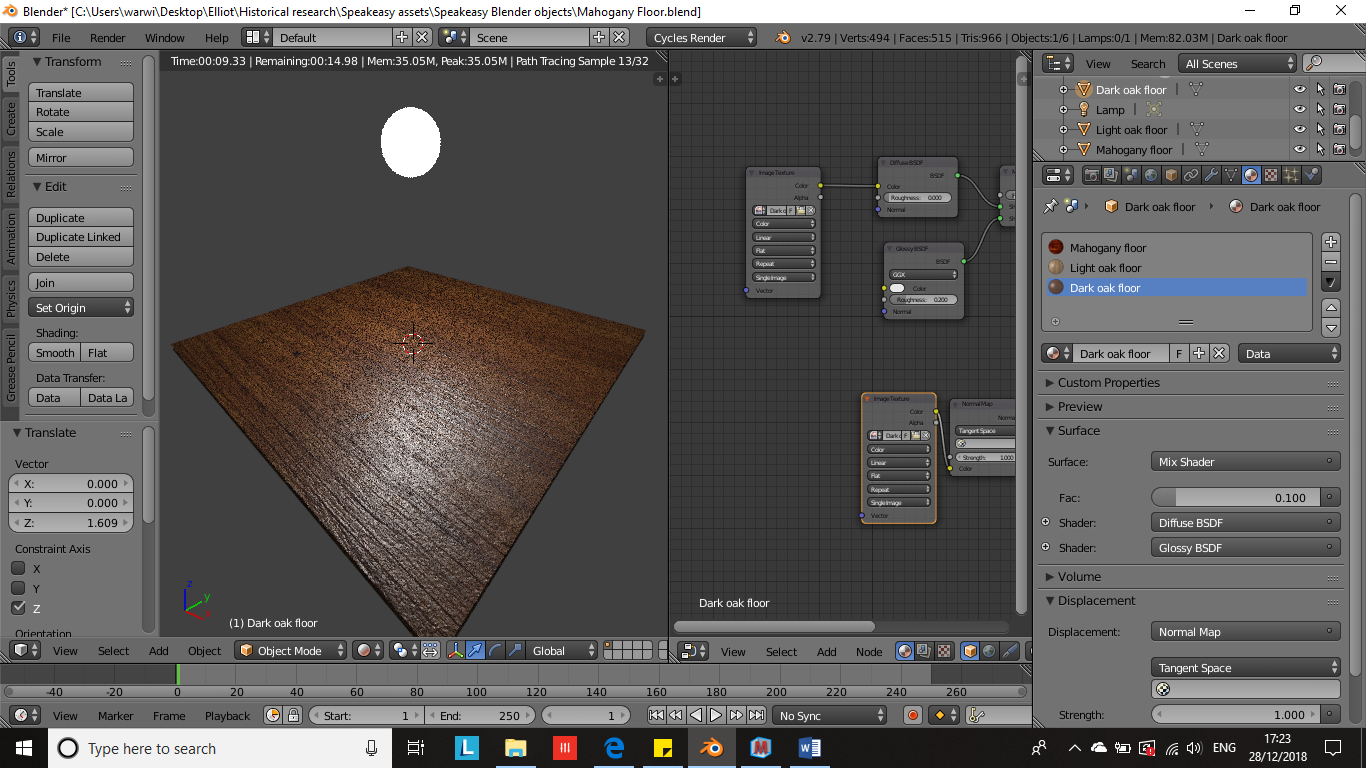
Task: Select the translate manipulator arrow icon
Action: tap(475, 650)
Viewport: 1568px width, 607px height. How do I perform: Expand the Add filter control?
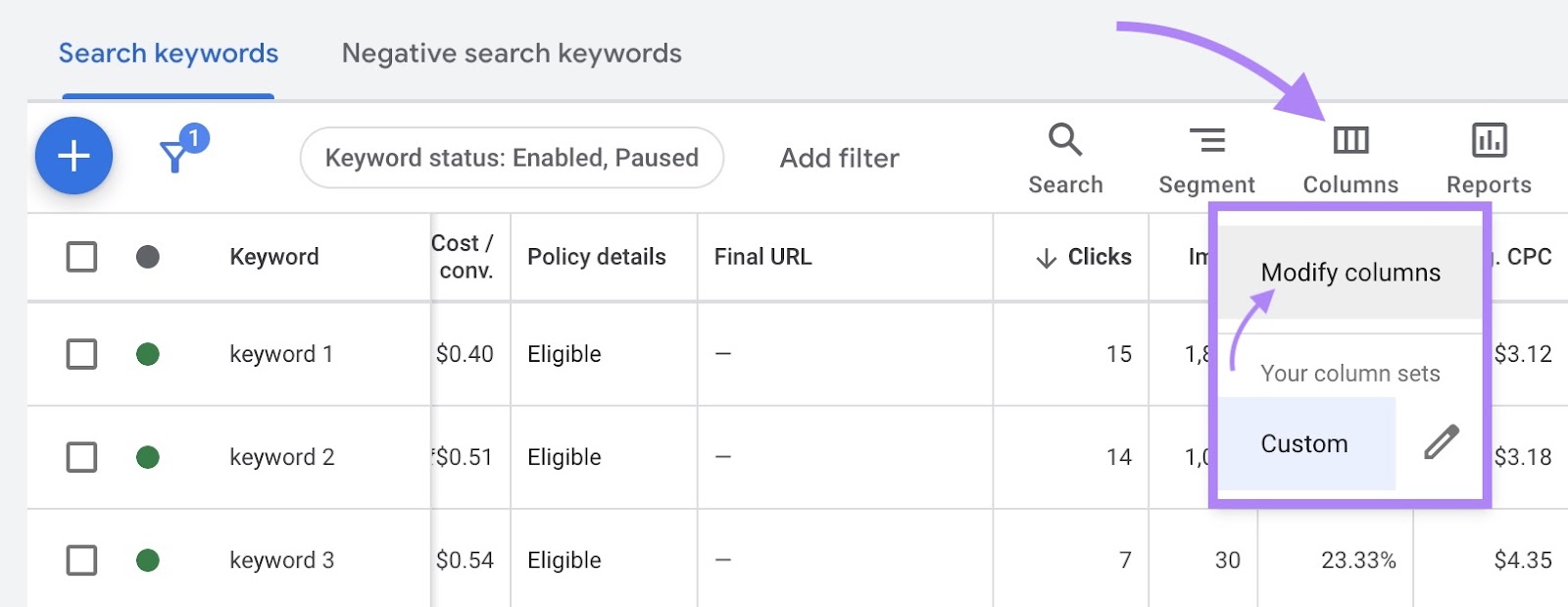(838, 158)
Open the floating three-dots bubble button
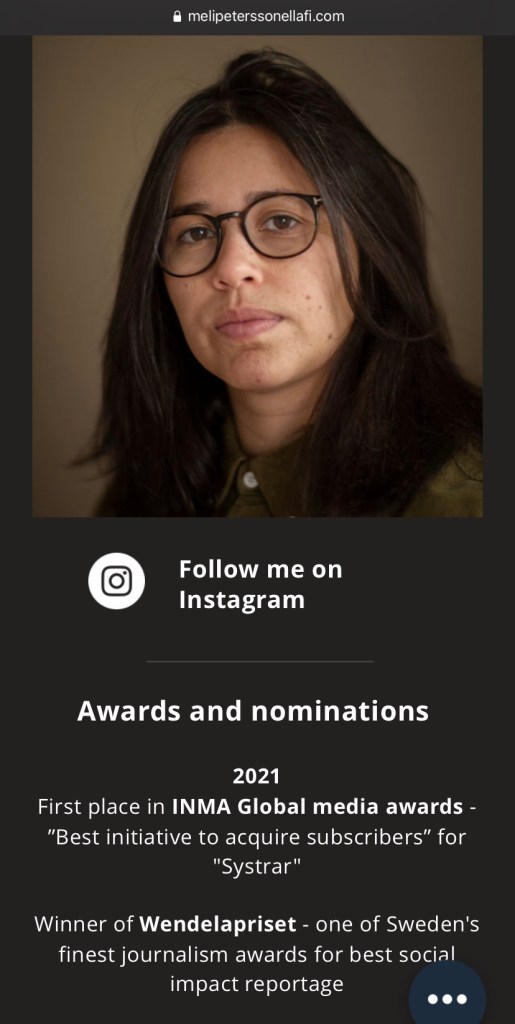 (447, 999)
____
Task brief: Only the lines from the one containing "Viewport: 1568px width, 607px" through the last line of the data above, both included, belong in the reply, each restated exactly and without pictures.

Solution:
Viewport: 1568px width, 607px height. How do I perform: Expand the Add filter control?
(838, 158)
Open the floating three-dots bubble button
 (447, 999)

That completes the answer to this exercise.